Earlier this month, Saudi Arabia’s Public Investment Fund (PIF) bought English Premier League club Newcastle United for USD 380 million (Rs 3,100 crores) making it one of the costliest take overs ever.
For a club that was founded in the 19th century, and part of a brand that is renowned worldwide, it was every bit worth their penny. On Monday, as the Board of Control for Cricket in India (BCCI) opened the bids to welcome two new teams in the Indian Premier League (IPL), it turned all the eyes on them.
And at the end of a long-day, the 14-year-old league now has two teams from Lucknow and Ahmedabad that cost Rs 7,090 crores and Rs 5,625 crores which is costlier than some of the leading Premier League clubs.
Not just the winning bids, the fierce competition from bidders in itself showed how much the league has grown. Despite controversies that it has run into and sponsors terminating deals mid-way for varied reasons, it has shown right through that it is here to stay.
And the belief in the brand IPL was evident from the moment several parties from around the globe showed interest in buying one of the two teams. From Manchester United owners, the Glazers, to Adanis from India, the demand to be part of the league was huge.
Hence, it ensured the price was always going to sky-rocket. In the end, RPSG Ventures Ltd, owned by Sanjeev Goenka, alone made bids of Rs 7090 crores to own Ahmedabad and Lucknow. Those were the highest bids on the table. The next highest bid came from the Irelia Company Pte Ltd.
CVC Capital Partners, a private equity firm headquartered in Luxembourg, tabled Rs 5,625 crores. With RPSG opting to pick Lucknow as their home, CVC ended up with Ahmedabad and both teams will be on field from the 2022 season.
It will be a 10-team league, with a total of 74 scheduled matches. It will see each team play seven matches at home and as many away. According to industry sources, the numbers may not be a reflection of the current market price, but one where it is expected to grow in the coming years.
However, the fact that interested parties were willing to spend more than what even the BCCI expected said a story or two. Out of the nine parties, whose bids were opened after technical evaluation process, the lowest tabled was by Lancer Capital (Rs 4,128 crores). The company’s principal is Avram Glazer.
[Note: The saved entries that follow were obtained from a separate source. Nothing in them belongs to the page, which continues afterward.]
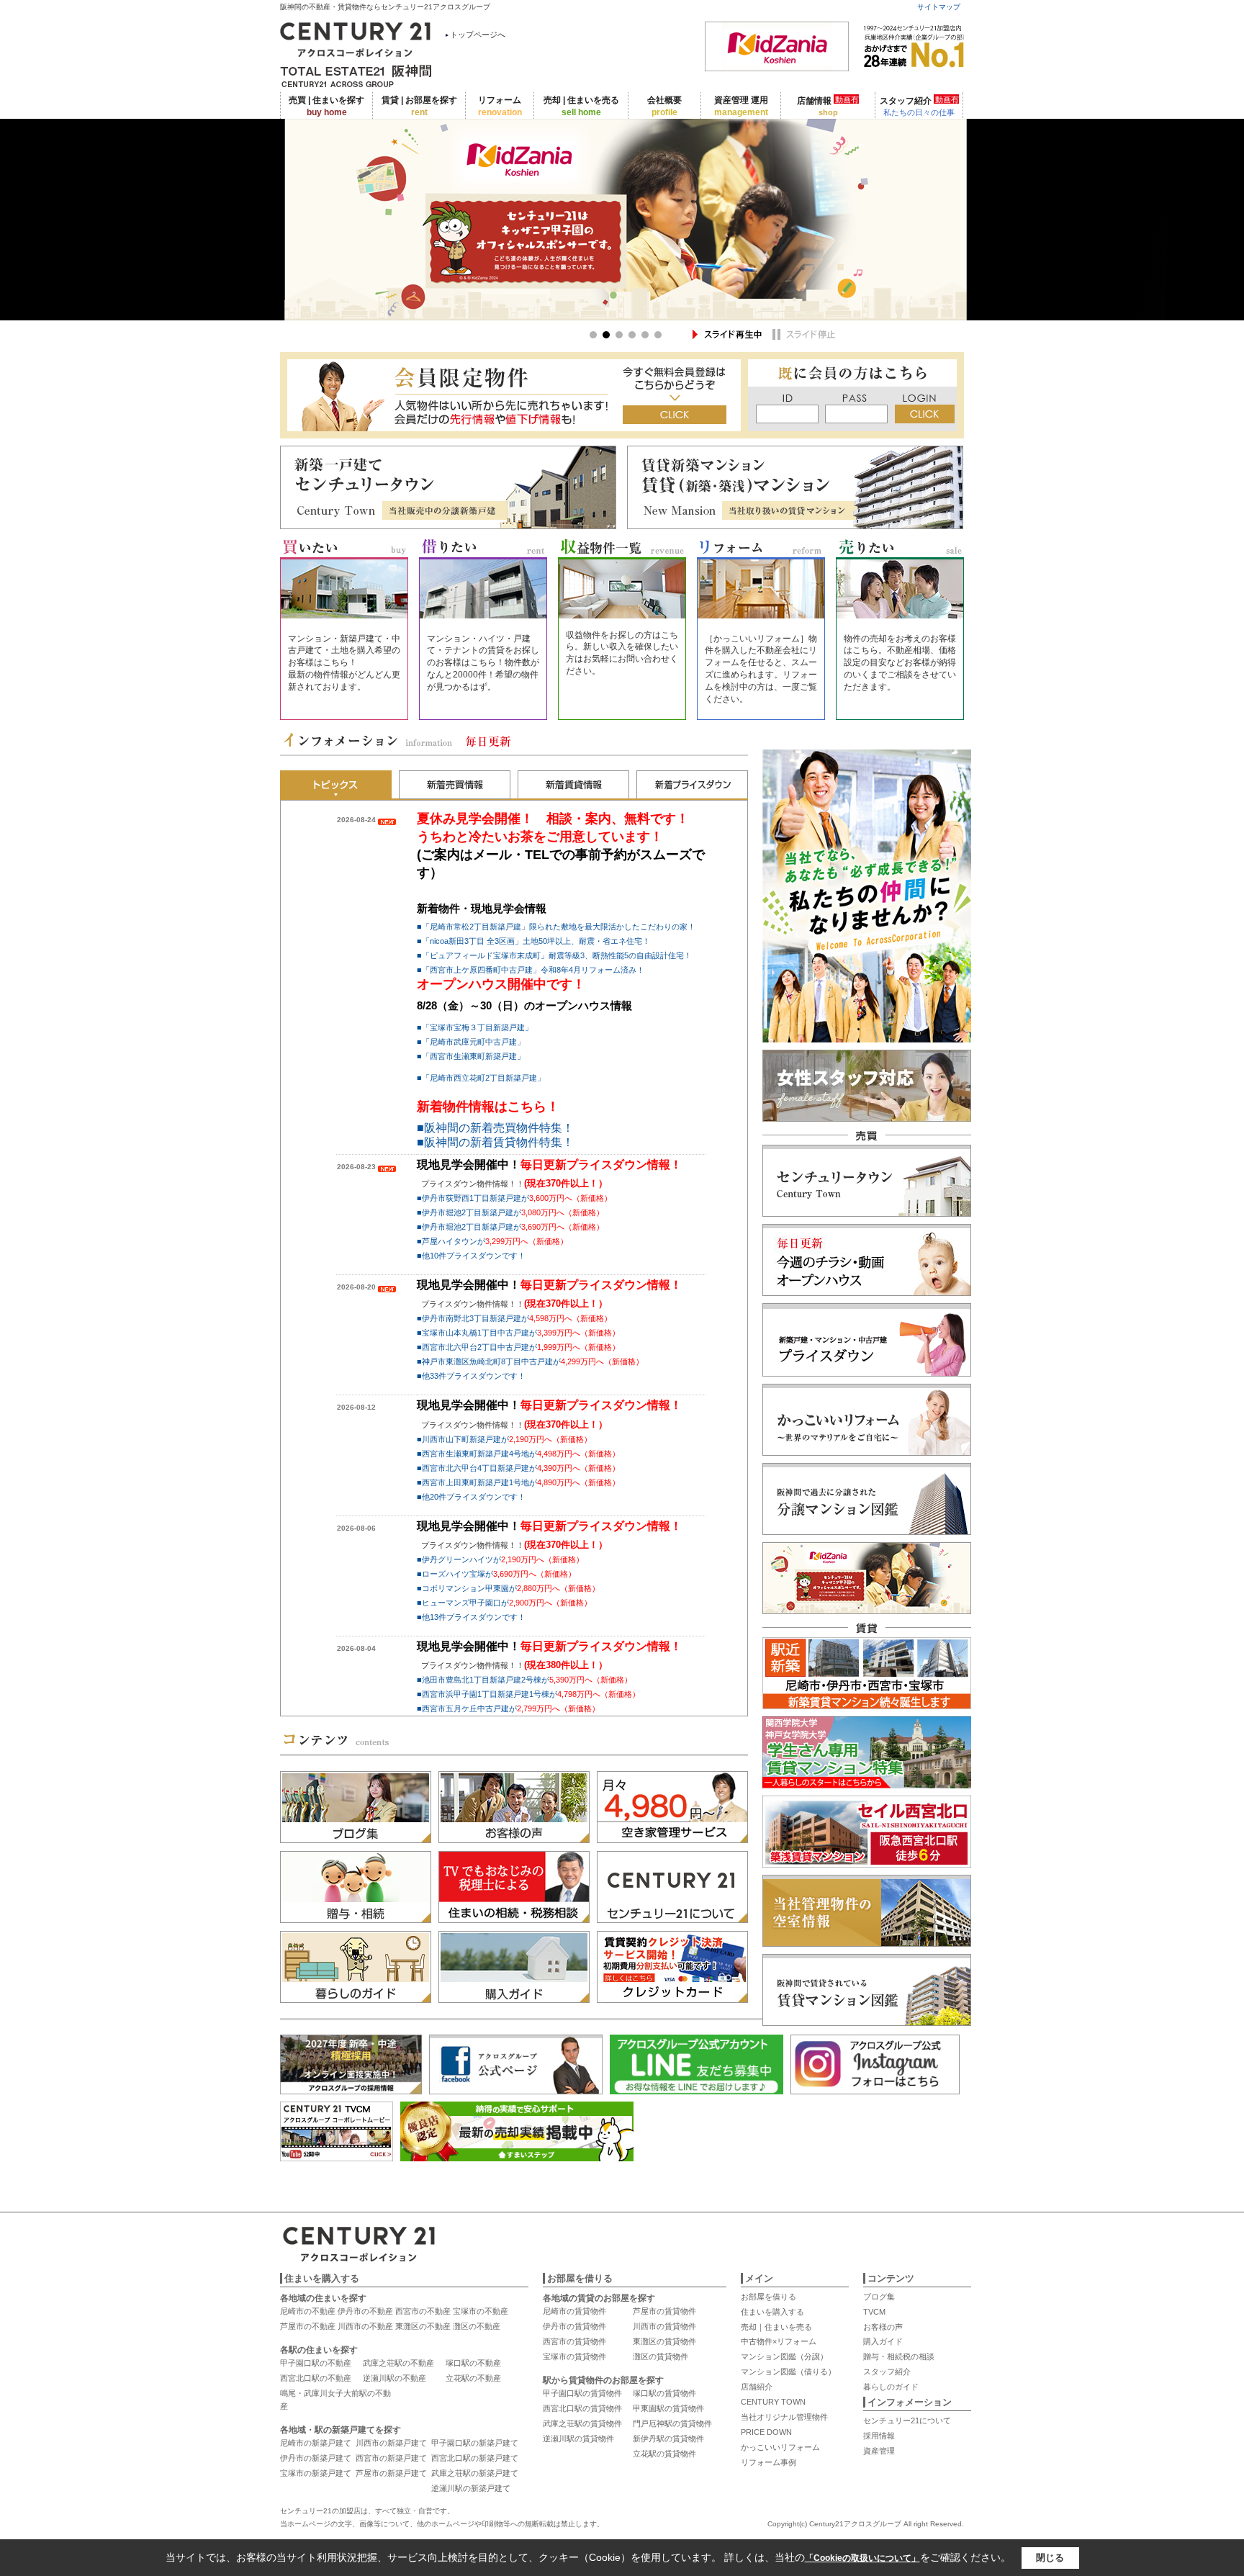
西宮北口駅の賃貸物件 (582, 2408)
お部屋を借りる (768, 2296)
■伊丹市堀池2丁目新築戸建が (510, 1212)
“It is definitely a sum that nobody expected. It is almost 250 per cent more than the base price, which shows the potential of the league,” said Santosh N, the managing partner of D and P Advisory, who has been studying the brand IPL model over the years.
“Whenever there is a demand for an asset and a demand-supply mismatch, crazy numbers could come up. For assets that are there for limited supply, there will be over pricing because you don’t get an entry whenever you want. These could go for a premium. BCCI took 14 years to increase 8 teams to 10, and they will take much longer to increase from 10-12, so from that perspective, this was the best chance. If they paid 20-30 per cent more than the premium it is acceptable,” he added.
While the league has definitely evolved into a global one, the question that invariably crops up is when these teams will break-even. Among the current ones, plenty of teams took around six-seven years to break even and a couple took around nine years.
Crucially, the broadcast deal is up for re-negotiation and they expect it to be sold for around Rs 36,000 crore (twice of what it is now) and it could help the two new teams. “The kitty is increasing, but it is also going to be shared with all the teams. Plus these are long-term investments. Unless the number of matches increase, it will be difficult. The broadcast deal and the title sponsorship deals are the ones that these teams will be banking on for the initial few years,” he said.